══ Records for processing ══

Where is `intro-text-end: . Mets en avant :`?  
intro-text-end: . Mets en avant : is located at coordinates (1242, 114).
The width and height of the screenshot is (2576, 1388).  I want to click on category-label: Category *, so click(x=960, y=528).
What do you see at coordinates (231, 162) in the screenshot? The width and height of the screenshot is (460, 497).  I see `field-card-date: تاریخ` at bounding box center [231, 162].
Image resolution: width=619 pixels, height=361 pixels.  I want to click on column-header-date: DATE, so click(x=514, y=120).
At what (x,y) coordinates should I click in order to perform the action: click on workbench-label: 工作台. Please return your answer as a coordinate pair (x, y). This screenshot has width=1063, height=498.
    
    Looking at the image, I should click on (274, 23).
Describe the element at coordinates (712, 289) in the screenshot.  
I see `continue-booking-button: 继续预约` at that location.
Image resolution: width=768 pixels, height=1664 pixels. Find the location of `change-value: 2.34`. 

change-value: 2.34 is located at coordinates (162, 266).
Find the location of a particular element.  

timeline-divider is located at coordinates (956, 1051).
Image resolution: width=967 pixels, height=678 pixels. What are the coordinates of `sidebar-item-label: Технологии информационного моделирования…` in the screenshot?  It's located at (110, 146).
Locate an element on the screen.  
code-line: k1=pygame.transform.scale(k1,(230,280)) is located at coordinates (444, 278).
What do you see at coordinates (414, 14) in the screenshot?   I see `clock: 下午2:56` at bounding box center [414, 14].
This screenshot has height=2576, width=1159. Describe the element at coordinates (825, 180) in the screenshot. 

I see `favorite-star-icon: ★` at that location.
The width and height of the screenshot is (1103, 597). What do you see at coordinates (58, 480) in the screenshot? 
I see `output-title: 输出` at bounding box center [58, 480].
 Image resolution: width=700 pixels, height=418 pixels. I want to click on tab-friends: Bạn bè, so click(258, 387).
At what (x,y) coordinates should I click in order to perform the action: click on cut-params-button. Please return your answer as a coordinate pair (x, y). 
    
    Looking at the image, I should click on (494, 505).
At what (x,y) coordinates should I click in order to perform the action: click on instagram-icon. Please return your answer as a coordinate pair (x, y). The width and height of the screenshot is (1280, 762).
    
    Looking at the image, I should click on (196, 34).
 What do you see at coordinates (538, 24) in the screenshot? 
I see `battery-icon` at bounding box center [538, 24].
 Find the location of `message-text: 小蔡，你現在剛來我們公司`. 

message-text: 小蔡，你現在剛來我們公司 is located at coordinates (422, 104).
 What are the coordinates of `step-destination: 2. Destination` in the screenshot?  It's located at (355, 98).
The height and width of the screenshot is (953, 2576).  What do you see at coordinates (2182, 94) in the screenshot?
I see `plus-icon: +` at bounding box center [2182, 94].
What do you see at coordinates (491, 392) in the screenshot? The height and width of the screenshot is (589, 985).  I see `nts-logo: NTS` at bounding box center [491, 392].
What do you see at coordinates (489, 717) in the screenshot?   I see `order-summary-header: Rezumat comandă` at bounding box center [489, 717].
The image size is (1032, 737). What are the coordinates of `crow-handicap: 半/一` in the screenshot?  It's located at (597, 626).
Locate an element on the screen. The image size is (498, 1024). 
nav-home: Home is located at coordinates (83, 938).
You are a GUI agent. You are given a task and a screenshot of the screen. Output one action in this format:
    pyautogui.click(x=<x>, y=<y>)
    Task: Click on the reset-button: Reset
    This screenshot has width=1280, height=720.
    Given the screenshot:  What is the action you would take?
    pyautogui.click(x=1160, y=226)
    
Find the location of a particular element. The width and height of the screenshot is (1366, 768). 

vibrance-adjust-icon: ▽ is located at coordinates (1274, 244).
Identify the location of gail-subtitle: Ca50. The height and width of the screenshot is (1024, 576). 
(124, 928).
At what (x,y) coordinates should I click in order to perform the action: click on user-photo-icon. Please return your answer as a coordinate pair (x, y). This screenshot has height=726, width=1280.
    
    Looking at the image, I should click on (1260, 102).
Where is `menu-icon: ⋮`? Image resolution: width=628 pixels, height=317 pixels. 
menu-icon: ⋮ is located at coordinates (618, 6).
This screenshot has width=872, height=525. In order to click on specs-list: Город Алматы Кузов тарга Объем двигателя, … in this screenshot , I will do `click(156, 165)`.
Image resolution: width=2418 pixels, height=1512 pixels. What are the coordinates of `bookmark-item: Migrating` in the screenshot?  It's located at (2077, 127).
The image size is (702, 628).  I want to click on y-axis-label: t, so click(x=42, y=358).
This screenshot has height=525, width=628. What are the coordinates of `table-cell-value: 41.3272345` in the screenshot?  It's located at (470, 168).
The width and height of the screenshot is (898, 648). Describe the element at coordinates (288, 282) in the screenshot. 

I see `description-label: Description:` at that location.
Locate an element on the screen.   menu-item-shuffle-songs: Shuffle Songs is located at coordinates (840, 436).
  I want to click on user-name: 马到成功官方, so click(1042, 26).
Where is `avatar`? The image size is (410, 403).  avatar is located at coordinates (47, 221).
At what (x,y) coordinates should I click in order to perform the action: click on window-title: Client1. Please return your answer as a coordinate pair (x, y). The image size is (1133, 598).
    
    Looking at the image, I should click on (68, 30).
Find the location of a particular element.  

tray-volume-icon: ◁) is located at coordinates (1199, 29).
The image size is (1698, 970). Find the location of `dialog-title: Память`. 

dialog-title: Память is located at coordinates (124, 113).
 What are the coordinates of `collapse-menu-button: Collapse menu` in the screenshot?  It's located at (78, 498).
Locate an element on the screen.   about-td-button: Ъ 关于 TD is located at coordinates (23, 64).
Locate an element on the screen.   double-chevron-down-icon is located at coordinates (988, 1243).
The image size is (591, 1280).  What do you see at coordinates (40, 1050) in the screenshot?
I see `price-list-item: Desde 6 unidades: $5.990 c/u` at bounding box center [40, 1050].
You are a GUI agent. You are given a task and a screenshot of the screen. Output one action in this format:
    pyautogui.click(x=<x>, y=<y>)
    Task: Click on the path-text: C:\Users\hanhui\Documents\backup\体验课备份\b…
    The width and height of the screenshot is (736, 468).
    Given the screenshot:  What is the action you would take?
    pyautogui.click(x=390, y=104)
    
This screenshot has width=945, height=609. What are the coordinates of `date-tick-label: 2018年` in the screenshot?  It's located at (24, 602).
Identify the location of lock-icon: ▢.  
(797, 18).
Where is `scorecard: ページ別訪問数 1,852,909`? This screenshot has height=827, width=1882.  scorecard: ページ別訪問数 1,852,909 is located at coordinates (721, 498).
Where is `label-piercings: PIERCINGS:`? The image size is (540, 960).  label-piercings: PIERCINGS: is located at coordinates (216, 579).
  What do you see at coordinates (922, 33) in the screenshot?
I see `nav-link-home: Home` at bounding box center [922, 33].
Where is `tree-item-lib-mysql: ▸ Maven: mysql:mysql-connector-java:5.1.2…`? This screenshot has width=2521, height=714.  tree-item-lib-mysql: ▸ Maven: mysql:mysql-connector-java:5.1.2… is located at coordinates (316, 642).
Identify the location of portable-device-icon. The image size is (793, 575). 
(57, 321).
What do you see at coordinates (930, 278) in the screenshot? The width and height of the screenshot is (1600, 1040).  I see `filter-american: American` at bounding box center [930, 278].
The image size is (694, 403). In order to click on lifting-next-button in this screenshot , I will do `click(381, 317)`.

═══

- **Work instructions**: Quote all of the records above word for word, from the first line to the last.

- **Answer for the task**:
Where is `intro-text-end: . Mets en avant :`?  
intro-text-end: . Mets en avant : is located at coordinates (1242, 114).
The width and height of the screenshot is (2576, 1388).  I want to click on category-label: Category *, so click(x=960, y=528).
What do you see at coordinates (231, 162) in the screenshot? The width and height of the screenshot is (460, 497).  I see `field-card-date: تاریخ` at bounding box center [231, 162].
Image resolution: width=619 pixels, height=361 pixels.  I want to click on column-header-date: DATE, so click(x=514, y=120).
At what (x,y) coordinates should I click in order to perform the action: click on workbench-label: 工作台. Please return your answer as a coordinate pair (x, y). This screenshot has width=1063, height=498.
    
    Looking at the image, I should click on (274, 23).
Describe the element at coordinates (712, 289) in the screenshot.  
I see `continue-booking-button: 继续预约` at that location.
Image resolution: width=768 pixels, height=1664 pixels. Find the location of `change-value: 2.34`. 

change-value: 2.34 is located at coordinates (162, 266).
Find the location of a particular element.  

timeline-divider is located at coordinates (956, 1051).
Image resolution: width=967 pixels, height=678 pixels. What are the coordinates of `sidebar-item-label: Технологии информационного моделирования…` in the screenshot?  It's located at (110, 146).
Locate an element on the screen.  
code-line: k1=pygame.transform.scale(k1,(230,280)) is located at coordinates (444, 278).
What do you see at coordinates (414, 14) in the screenshot?   I see `clock: 下午2:56` at bounding box center [414, 14].
This screenshot has height=2576, width=1159. Describe the element at coordinates (825, 180) in the screenshot. 

I see `favorite-star-icon: ★` at that location.
The width and height of the screenshot is (1103, 597). What do you see at coordinates (58, 480) in the screenshot? 
I see `output-title: 输出` at bounding box center [58, 480].
 Image resolution: width=700 pixels, height=418 pixels. I want to click on tab-friends: Bạn bè, so click(258, 387).
At what (x,y) coordinates should I click in order to perform the action: click on cut-params-button. Please return your answer as a coordinate pair (x, y). 
    
    Looking at the image, I should click on (494, 505).
At what (x,y) coordinates should I click in order to perform the action: click on instagram-icon. Please return your answer as a coordinate pair (x, y). The width and height of the screenshot is (1280, 762).
    
    Looking at the image, I should click on (196, 34).
 What do you see at coordinates (538, 24) in the screenshot? 
I see `battery-icon` at bounding box center [538, 24].
 Find the location of `message-text: 小蔡，你現在剛來我們公司`. 

message-text: 小蔡，你現在剛來我們公司 is located at coordinates (422, 104).
 What are the coordinates of `step-destination: 2. Destination` in the screenshot?  It's located at (355, 98).
The height and width of the screenshot is (953, 2576).  What do you see at coordinates (2182, 94) in the screenshot?
I see `plus-icon: +` at bounding box center [2182, 94].
What do you see at coordinates (491, 392) in the screenshot? The height and width of the screenshot is (589, 985).  I see `nts-logo: NTS` at bounding box center [491, 392].
What do you see at coordinates (489, 717) in the screenshot?   I see `order-summary-header: Rezumat comandă` at bounding box center [489, 717].
The image size is (1032, 737). What are the coordinates of `crow-handicap: 半/一` in the screenshot?  It's located at (597, 626).
Locate an element on the screen. The image size is (498, 1024). 
nav-home: Home is located at coordinates (83, 938).
You are a GUI agent. You are given a task and a screenshot of the screen. Output one action in this format:
    pyautogui.click(x=<x>, y=<y>)
    Task: Click on the reset-button: Reset
    This screenshot has width=1280, height=720.
    Given the screenshot:  What is the action you would take?
    pyautogui.click(x=1160, y=226)
    
Find the location of a particular element. The width and height of the screenshot is (1366, 768). 

vibrance-adjust-icon: ▽ is located at coordinates (1274, 244).
Identify the location of gail-subtitle: Ca50. The height and width of the screenshot is (1024, 576). 
(124, 928).
At what (x,y) coordinates should I click in order to perform the action: click on user-photo-icon. Please return your answer as a coordinate pair (x, y). This screenshot has height=726, width=1280.
    
    Looking at the image, I should click on (1260, 102).
Where is `menu-icon: ⋮`? Image resolution: width=628 pixels, height=317 pixels. 
menu-icon: ⋮ is located at coordinates (618, 6).
This screenshot has width=872, height=525. In order to click on specs-list: Город Алматы Кузов тарга Объем двигателя, … in this screenshot , I will do `click(156, 165)`.
Image resolution: width=2418 pixels, height=1512 pixels. What are the coordinates of `bookmark-item: Migrating` in the screenshot?  It's located at (2077, 127).
The image size is (702, 628).  I want to click on y-axis-label: t, so click(x=42, y=358).
This screenshot has height=525, width=628. What are the coordinates of `table-cell-value: 41.3272345` in the screenshot?  It's located at (470, 168).
The width and height of the screenshot is (898, 648). Describe the element at coordinates (288, 282) in the screenshot. 

I see `description-label: Description:` at that location.
Locate an element on the screen.   menu-item-shuffle-songs: Shuffle Songs is located at coordinates (840, 436).
  I want to click on user-name: 马到成功官方, so click(1042, 26).
Where is `avatar`? The image size is (410, 403).  avatar is located at coordinates (47, 221).
At what (x,y) coordinates should I click in order to perform the action: click on window-title: Client1. Please return your answer as a coordinate pair (x, y). The image size is (1133, 598).
    
    Looking at the image, I should click on (68, 30).
Find the location of a particular element.  

tray-volume-icon: ◁) is located at coordinates (1199, 29).
The image size is (1698, 970). Find the location of `dialog-title: Память`. 

dialog-title: Память is located at coordinates (124, 113).
 What are the coordinates of `collapse-menu-button: Collapse menu` in the screenshot?  It's located at (78, 498).
Locate an element on the screen.   about-td-button: Ъ 关于 TD is located at coordinates (23, 64).
Locate an element on the screen.   double-chevron-down-icon is located at coordinates (988, 1243).
The image size is (591, 1280).  What do you see at coordinates (40, 1050) in the screenshot?
I see `price-list-item: Desde 6 unidades: $5.990 c/u` at bounding box center [40, 1050].
You are a GUI agent. You are given a task and a screenshot of the screen. Output one action in this format:
    pyautogui.click(x=<x>, y=<y>)
    Task: Click on the path-text: C:\Users\hanhui\Documents\backup\体验课备份\b…
    The width and height of the screenshot is (736, 468).
    Given the screenshot:  What is the action you would take?
    pyautogui.click(x=390, y=104)
    
This screenshot has width=945, height=609. What are the coordinates of `date-tick-label: 2018年` in the screenshot?  It's located at (24, 602).
Identify the location of lock-icon: ▢.  
(797, 18).
Where is `scorecard: ページ別訪問数 1,852,909`? This screenshot has height=827, width=1882.  scorecard: ページ別訪問数 1,852,909 is located at coordinates (721, 498).
Where is `label-piercings: PIERCINGS:`? The image size is (540, 960).  label-piercings: PIERCINGS: is located at coordinates (216, 579).
  What do you see at coordinates (922, 33) in the screenshot?
I see `nav-link-home: Home` at bounding box center [922, 33].
Where is `tree-item-lib-mysql: ▸ Maven: mysql:mysql-connector-java:5.1.2…`? This screenshot has width=2521, height=714.  tree-item-lib-mysql: ▸ Maven: mysql:mysql-connector-java:5.1.2… is located at coordinates (316, 642).
Identify the location of portable-device-icon. The image size is (793, 575). 
(57, 321).
What do you see at coordinates (930, 278) in the screenshot? The width and height of the screenshot is (1600, 1040).  I see `filter-american: American` at bounding box center [930, 278].
The image size is (694, 403). In order to click on lifting-next-button in this screenshot , I will do `click(381, 317)`.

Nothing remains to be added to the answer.